I recently tried to define a machine in the sense of Edward Kmett's Machines library with access to an efficient, mutable array for tracking its state. In order to make use of this kind of array in Haskell, you need to be in the ST monad, so I looked for a way to let a machine run in ST, and preferably without exposing this implementation detail in the machine's signature.

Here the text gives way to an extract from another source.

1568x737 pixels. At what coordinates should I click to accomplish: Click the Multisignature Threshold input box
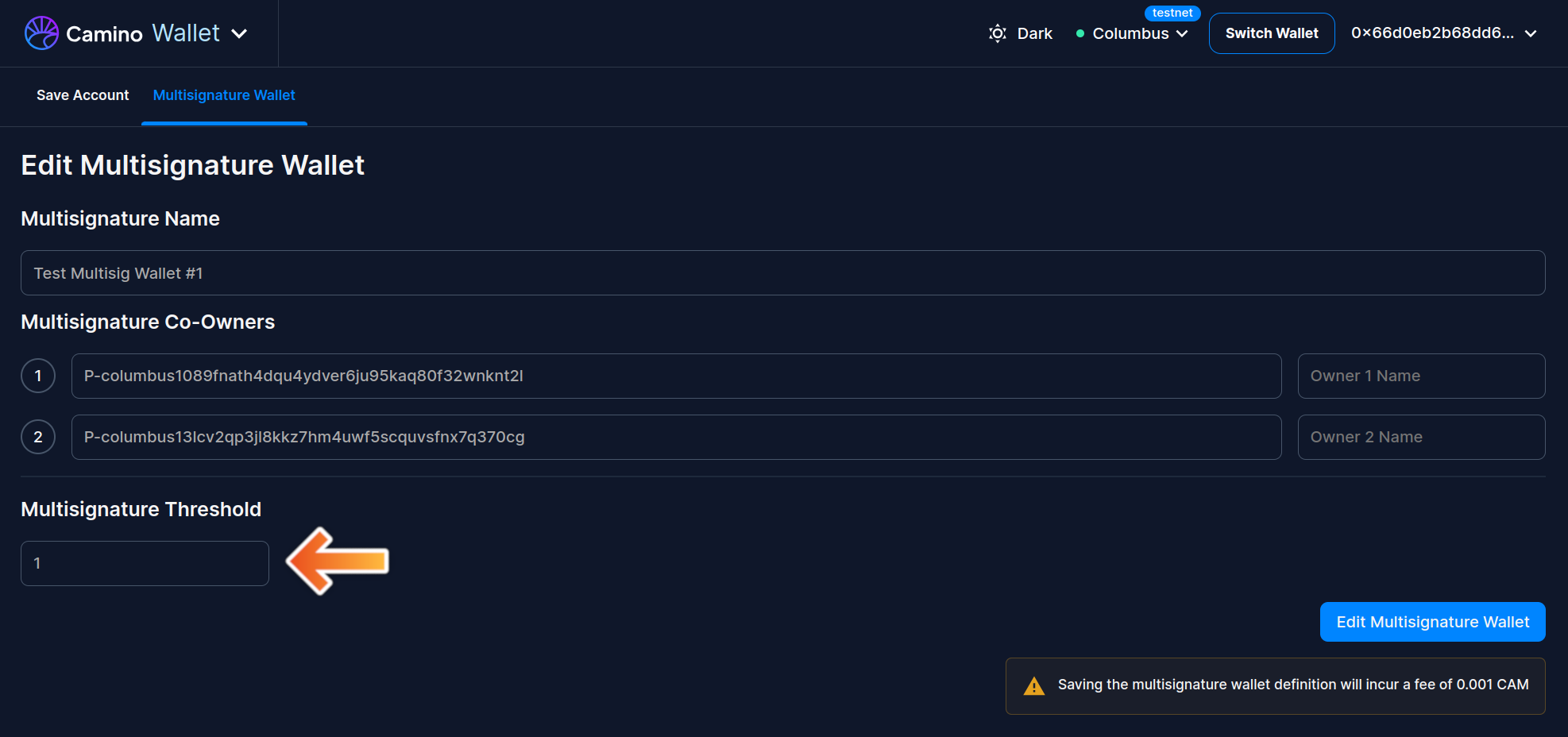click(145, 563)
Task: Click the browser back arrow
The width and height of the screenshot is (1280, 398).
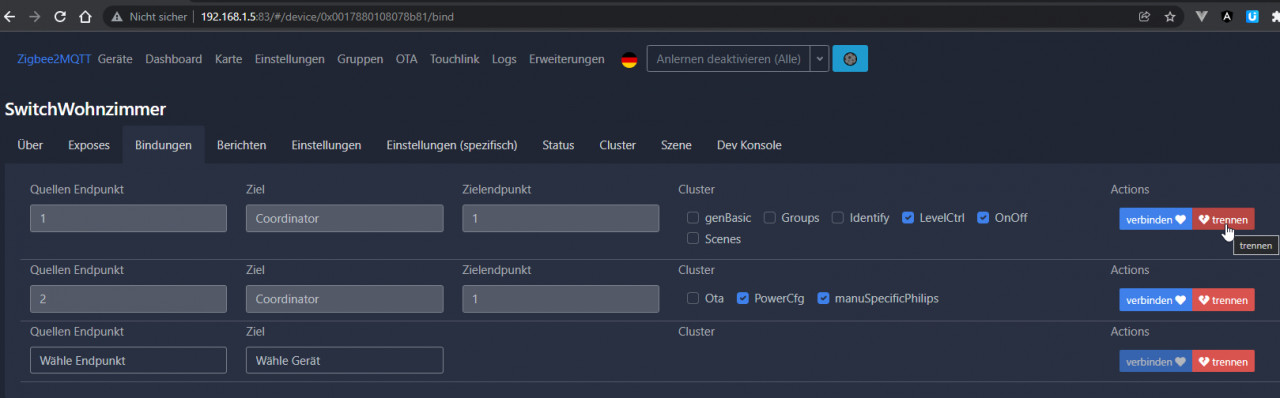Action: tap(11, 16)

I didn't manage to do it. Perhaps somebody can help me with some wisdom here—I may have gotten something trivial wrong. Or it might just be that my thinking is flawed and it's just not possible. Here's the code I've got so far:

{-# LANGUAGE UnicodeSyntax, MagicHash, Unsafe, UnboxedTuples #-}

-- | Given an initial ST state tag and a 'MachineT' that runs in
-- 'ST', produces a pure 'Machine'.
execST ∷ ∀ s k o. State# s → MachineT (ST s) k o → Machine k o
execST s m = MachineT $ do
    let ST st = runMachineT m
        (# s', stp #) = st s
    case stp of
      Stop →
        return Stop
      Yield o m' →
        return $ Yield o (execST s' m')
      Await f k q →
      return $ Await (execST s' . f) k (execST s' q)

-- | Given a 'MachineT' that runs in 'ST', produces a pure 'Machine'.
execST' ∷ ∀ k o. (∀ s. MachineT (ST s) k o) → Machine k o
execST' m = runST $ ST $ (\s → (# s, execST s m #))

The result of some quick testing was that a machine I ran under execST' would reach its first yield step and then stop.